Paul Brondeel: "Ik Blanke Kaffer"

Binnenkort is Kongo 50 jaar onafhankelijk. Tijd om een vergeten stukje van onze zo al schaarse Kongoliteratuur opnieuw onder het voetlicht te brengen. Veel literatuur heeft Vlaanderen niet overgehouden aan de kleine eeuw koloniaal bewind in Kongo. Er zijn de Kongoromans van Jef Geeraerts, maar verder? Was het koloniale avontuur te gênant om lang bij te blijven stilstaan, maar te weinig traumatisch om diepe sporen na te laten? Na veel zoeken vond ik Ik, Blanke Kaffer: het verhaal van een vervreemding , door Paul Brondeel. En wat blijkt? Misschien had Jef Geeraerts toch niet het laatste woord als het in de letteren over “onze” Kongo ging.
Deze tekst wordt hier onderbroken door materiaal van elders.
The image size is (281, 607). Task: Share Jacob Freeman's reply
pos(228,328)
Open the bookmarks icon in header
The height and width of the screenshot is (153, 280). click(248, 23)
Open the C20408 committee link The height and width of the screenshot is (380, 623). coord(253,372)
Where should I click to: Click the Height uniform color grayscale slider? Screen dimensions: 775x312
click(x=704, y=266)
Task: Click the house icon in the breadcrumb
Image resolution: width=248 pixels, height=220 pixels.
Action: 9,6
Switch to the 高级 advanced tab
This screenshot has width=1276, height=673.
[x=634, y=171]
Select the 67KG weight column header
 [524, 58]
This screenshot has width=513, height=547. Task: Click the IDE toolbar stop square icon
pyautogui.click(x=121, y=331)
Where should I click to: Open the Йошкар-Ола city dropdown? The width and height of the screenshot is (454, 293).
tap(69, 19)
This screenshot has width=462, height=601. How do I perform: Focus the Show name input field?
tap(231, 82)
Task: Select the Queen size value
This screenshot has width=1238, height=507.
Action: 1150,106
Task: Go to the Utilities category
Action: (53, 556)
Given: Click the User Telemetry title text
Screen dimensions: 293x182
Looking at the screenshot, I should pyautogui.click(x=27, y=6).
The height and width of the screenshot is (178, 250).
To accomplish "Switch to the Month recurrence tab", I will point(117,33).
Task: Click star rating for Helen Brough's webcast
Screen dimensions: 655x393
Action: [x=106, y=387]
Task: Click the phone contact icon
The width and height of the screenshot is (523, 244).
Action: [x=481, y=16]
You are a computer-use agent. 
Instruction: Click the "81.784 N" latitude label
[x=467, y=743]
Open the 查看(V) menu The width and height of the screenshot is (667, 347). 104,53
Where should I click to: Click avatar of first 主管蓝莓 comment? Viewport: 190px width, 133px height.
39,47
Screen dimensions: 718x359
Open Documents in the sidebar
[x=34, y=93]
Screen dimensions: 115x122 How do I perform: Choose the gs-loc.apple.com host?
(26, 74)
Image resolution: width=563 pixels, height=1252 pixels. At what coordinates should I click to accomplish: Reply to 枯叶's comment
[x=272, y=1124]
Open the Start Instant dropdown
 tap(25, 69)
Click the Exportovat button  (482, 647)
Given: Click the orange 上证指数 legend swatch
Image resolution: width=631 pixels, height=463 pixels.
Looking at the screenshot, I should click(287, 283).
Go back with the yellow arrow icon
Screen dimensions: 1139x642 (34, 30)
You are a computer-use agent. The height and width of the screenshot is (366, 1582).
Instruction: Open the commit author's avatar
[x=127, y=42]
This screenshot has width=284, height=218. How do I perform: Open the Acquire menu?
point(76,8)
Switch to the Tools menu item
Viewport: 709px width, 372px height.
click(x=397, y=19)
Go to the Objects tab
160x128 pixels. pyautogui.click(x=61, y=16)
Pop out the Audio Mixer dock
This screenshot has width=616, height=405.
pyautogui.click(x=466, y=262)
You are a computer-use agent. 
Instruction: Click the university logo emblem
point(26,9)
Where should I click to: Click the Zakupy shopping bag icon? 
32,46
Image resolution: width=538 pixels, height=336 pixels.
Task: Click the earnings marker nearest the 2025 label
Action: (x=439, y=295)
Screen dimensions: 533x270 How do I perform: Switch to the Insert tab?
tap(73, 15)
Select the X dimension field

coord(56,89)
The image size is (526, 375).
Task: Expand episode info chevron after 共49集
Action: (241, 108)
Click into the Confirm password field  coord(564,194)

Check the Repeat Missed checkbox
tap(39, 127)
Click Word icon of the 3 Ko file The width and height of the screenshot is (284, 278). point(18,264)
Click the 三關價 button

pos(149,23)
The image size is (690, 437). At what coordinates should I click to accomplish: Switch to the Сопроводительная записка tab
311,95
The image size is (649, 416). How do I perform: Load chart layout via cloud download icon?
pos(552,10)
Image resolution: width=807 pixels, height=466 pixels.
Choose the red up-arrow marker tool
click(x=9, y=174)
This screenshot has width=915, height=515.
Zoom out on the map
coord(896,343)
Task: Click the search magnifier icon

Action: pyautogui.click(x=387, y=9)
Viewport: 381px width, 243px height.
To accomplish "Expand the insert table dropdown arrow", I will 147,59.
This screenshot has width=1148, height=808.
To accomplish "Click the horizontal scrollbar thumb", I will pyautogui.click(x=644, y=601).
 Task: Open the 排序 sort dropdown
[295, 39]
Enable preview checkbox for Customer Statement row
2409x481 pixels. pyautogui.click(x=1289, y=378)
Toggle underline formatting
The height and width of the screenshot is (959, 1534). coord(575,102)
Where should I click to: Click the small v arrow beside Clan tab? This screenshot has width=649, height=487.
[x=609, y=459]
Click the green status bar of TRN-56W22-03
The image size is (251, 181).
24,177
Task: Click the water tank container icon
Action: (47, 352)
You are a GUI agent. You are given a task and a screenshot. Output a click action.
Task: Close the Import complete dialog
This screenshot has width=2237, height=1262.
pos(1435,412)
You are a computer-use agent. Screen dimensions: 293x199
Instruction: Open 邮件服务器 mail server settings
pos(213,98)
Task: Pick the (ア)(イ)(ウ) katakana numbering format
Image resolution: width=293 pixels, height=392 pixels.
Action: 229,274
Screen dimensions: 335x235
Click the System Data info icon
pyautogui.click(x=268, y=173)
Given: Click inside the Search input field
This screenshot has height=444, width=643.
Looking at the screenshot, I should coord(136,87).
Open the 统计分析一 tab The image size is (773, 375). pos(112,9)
Ik, blanke kaffer heeft wel wat elementen gemeen met Jef Geeraerts’ Congo - epos Gangreen 1: Black Venus : gespannen relaties met de zwarten, sloten whisky op de barza, een blanke hoofdfiguur die langzaam de pedalen verliest terwijl het koloniale wereldje waarin hij een minuscuul rolletje speelt zienderogen uit elkaar valt. Ergens hoeft dat niet te ver...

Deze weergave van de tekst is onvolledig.